Jos Ebbers, NVM-voorzitter van de vakgroep Agrarisch en Landelijk, herkent de toenemende belangstelling van veehouders voor bedrijfsverplaatsing. De organisatie signaleert dat overheden flink aan het trekken zijn in gebieden met financieel minder renderende planologische opgaven (bijvoorbeeld realisatie van de Ecologische Hoofdstructuur). “De daaruit te verplaatsen bedrijven steken nu elders hun licht op.”

Hij verwacht dat de komende jaren meer veehouders vanwege stedelijke uitbreiding op zoek gaan naar een nieuwe locatie. “De grote ambities van de overheid rondom woningbouw gaat voelbaar zijn.” Met andere woorden: het aantal ondernemers dat op zoek moet naar een andere locatie zal eerder toe- dan afnemen.

Waarde oude locatie

Een belangrijk aspect bij de realisering van een verplaatsing is de opbrengst van de oude locatie.
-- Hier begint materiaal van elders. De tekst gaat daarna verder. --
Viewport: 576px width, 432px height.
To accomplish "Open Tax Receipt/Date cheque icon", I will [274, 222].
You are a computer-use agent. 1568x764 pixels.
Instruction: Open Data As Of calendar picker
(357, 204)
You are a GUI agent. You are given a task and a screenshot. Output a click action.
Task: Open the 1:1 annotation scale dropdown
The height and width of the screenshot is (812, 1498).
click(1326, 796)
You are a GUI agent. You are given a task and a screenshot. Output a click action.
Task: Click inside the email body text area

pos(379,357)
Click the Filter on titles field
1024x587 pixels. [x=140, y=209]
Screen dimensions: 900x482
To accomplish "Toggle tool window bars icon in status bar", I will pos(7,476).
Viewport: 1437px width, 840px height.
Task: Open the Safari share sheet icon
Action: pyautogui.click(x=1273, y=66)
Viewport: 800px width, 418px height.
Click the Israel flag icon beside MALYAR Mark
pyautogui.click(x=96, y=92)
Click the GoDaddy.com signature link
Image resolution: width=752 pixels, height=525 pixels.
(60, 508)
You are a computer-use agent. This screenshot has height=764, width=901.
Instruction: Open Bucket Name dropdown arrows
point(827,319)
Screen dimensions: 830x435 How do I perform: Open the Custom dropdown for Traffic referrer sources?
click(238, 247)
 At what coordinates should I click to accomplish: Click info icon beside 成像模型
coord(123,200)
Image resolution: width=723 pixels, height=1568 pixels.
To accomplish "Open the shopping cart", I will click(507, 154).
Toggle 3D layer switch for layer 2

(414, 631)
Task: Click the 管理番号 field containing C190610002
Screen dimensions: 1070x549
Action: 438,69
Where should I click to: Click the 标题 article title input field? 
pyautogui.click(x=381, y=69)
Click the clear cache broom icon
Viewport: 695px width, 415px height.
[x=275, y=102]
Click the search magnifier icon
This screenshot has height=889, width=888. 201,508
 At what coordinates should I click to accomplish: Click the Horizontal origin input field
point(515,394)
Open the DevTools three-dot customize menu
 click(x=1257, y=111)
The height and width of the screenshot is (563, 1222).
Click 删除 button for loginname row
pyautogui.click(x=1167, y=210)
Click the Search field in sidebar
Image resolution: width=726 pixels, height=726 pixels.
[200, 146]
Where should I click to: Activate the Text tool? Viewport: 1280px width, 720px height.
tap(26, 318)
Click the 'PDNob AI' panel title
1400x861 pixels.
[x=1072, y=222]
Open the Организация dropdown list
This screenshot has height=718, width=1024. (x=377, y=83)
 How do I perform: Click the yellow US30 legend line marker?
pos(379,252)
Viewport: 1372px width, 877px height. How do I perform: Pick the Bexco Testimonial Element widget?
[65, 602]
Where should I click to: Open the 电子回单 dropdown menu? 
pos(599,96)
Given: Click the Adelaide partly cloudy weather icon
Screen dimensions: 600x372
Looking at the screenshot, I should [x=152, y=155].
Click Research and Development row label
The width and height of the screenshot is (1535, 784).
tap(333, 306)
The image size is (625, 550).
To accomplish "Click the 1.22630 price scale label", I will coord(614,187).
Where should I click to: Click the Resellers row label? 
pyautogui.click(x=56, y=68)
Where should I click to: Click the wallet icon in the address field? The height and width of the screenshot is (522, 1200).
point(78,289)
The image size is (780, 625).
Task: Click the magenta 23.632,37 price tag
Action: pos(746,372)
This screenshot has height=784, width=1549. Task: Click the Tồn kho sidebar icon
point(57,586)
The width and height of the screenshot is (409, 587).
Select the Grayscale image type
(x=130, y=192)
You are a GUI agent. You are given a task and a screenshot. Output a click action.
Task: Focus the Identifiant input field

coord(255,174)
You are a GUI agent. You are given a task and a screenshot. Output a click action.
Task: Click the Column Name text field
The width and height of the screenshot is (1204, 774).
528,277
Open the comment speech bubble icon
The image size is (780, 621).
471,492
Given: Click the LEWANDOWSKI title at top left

Dat bepaalt voor een belangrijk deel de financiële reikwijdte van een ondernemer. Afhankelijk van de omvang, kwaliteit van gebouwen en het areaal kan gekozen worden voor verkopen als compleet bedrijf of uitponden (grond apart verkopen), waarbij in dat laatste geval de gebouwen vaak worden gesloopt of een andere bestemming krijgen.

De mogelijkheden daarvoor verschillen sterk per gemeente en provincie, zoals medewerking verlenen aan ruimte-voor-ruimte of herbestemmen richting wonen of andere bedrijvigheid. “De verwaarding van de oude locatie blijkt zeer bepalend te zijn voor de financiële armslag van de plannen”, ziet Albers. Overigens kan afhankelijk van de afstand tussen de oude en nieuwe locatie mogelijk een deel van de grond behouden blijven.

Aan de koop-kant zitten vanzelfsprekend ook veel verschillen, prijzen, omvang, verhouding eigendom en pacht en de situatie op het erf. Veehouders met een grote portemonnee die bijvoorbeeld zijn weggekocht kiezen soms voor een verouderde locatie om daar alles nieuw te bouwen. Maar in de meeste gevallen hebben courante, technisch goede bedrijfsgebouwen de voorkeur. Daar zit immers het financiële voordeel; in plaats van duur zelf bouwen nu een bestaande relatief nieuwe stal overnemen. Dat kan een verschil maken van duizenden euro’s per plaats.

Weinig emigranten

Melkveehouders die zich oriënteren op verplaatsen binnen Nederland maken heel verschillende keuzes. Sommigen blijven het liefst ‘rond de kerktoren’, anderen gaan naar de andere kant van het land. Daarbij spelen vooral persoonlijke voorkeuren en omstandigheden.

Ondernemers die het niet erg vinden om de eigen regio te verlaten kunnen net zo goed een stuk over de grens kijken. Op niet heel grote afstanden is er nog meer ruimte, de grond goedkoper en de regels wat minder streng. Anders gezegd: in de meeste gevallen is voor dezelfde euro in het buitenland een stuk meer melkveehouderij te kopen.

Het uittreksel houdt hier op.